И тут же осекся, спохватился, не надо было ему спрашивать, открывать тем самым созинские шлюзы, молчал бы уж или сбежал сейчас по делам; впрочем, Созина все равно отыскала бы его и выложила бы правду…

«Она как наркоманка, – подумал Терехов, – вон как глаза заблестели».

– Очень интересно получается… Илге сегодня пришлось ночевать у нас… Все кровати у нас заняты, и она, бедная, спала прямо на полу… Так мне ее жалко было… Конечно, Илга…

Тут она остановилась и выразительно посмотрела на Терехова, словно бы знала о нем такое, чего не знали другие; впрочем, она не осуждала его, а просто подчеркивала: «Да, да, нам все известно, все…»

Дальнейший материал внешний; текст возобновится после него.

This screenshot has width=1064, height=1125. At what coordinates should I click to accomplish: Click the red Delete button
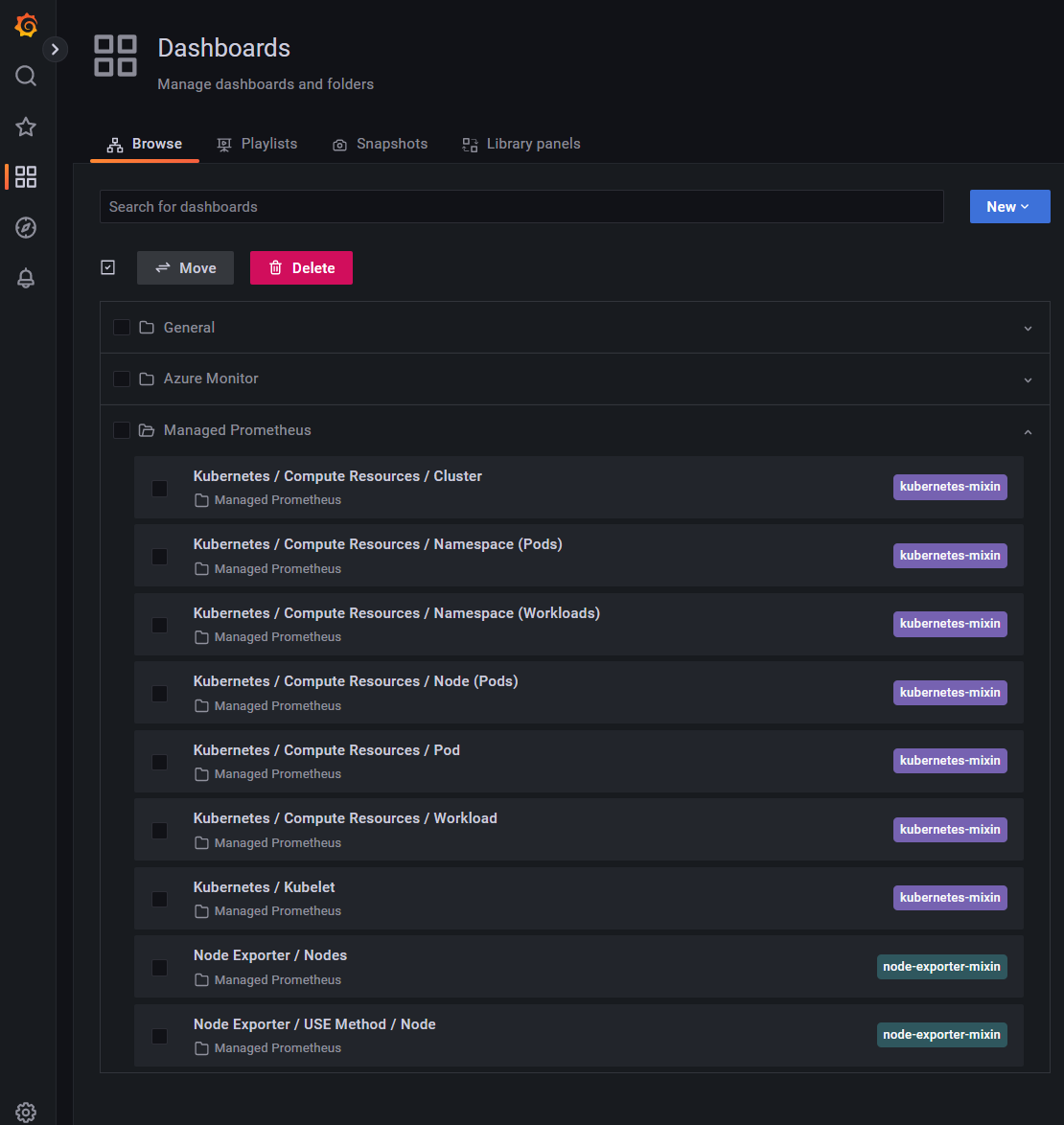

«Илга? – насторожился Терехов. – При чем тут Илга?» Он глядел на Созину с неприязнью и даже с брезгливостью, но был растерян и невольно обернулся, не собрались ли вокруг слушатели.

– Конечно, Илге ничего не оставалось, как сбежать из этого ада, из этого бардака… Чеглинцев вечером напился, явился к этой… к Арсеньевой, нашей непорочной девушке, стал ее поить… Илге и пришлось уйти, сбежать фактически.

«Да замолчи ты! – думал с отчаянием Терехов. – Доведешь ведь…»

– А y нас пол сами знаете какой… доски… Маялась, бедная… А вы что думаете, Арсеньева выгнала его? Да? Очень ей это надо было… Она же перевоспитывается… Чего же ей терять шанс… Переспали они с Чеглинцевым… А ее там в Воронеже летчик ждет… Вот как получается… Или она его ждет…

– Слушай, прекрати, – мрачно сказал Терехов.

– А что? А что я такое сказала? – обиделась Созина. – Я правду сказала. Мне ведь Алку ужасно жалко. У нее летчик, она его любит. Зачем ей этот кобель-то Чеглинцев. Ему что, любовь, что ли, нужна? Вы меня не смешите… И его мне жалко… Такой видный парень, и зачем ему связываться с этой…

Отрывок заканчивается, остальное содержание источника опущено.